Rare Cancer Responds Unusually Well to New Treatment

“Vienna, Austria: Patients with advanced gastrointestinal neuroendocrine tumours (NETs) have limited treatment options and there are few oncologists who are specialised in this relatively rare disease. But now results from a multi-centre randomised international trial of an innovative treatment show a marked improvement in the length of time patients with mid-gut NETs live without the disease getting worse (progression-free survival, or PFS), researchers will report to the 2015 European Cancer Congress today.

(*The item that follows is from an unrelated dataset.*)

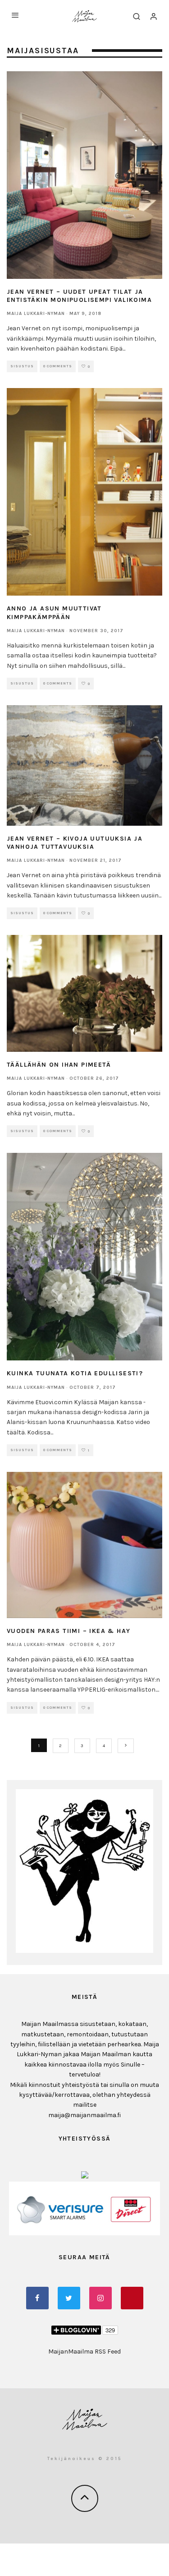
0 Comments (57, 366)
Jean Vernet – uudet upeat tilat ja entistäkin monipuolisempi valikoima (79, 296)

“Professor Philippe Ruszniewski, MD, Head of the Department of Gastroenterology-Pancreatology, Beaujon Hospital, Clichy, France, who is also a Professor at Paris Diderot University, will tell the Congress that results of the NETTER-1 phase III trial of 177Lu-DOTATATE (Lutathera) show a PFS that has never been shown before in this type of cancer. “Because these patients have a real unmet medical need, this is particularly pleasing for us,” he says.

“Lutathera is a member of the family of novel treatments called Peptide Receptor Radionuclide Therapy (PRRTs) which involve targeting tumours with radiolabelled somatostatin analogue (SSA) peptides. The technique belongs to the larger family of molecular nuclear medicine, where trace amounts of active substances, or radiopharmaceuticals, are used to create images and to treat various diseases including cancer. SSAs are widely used in gastrointestinal NETs cancer to reduce symptoms such as diarrhoea.”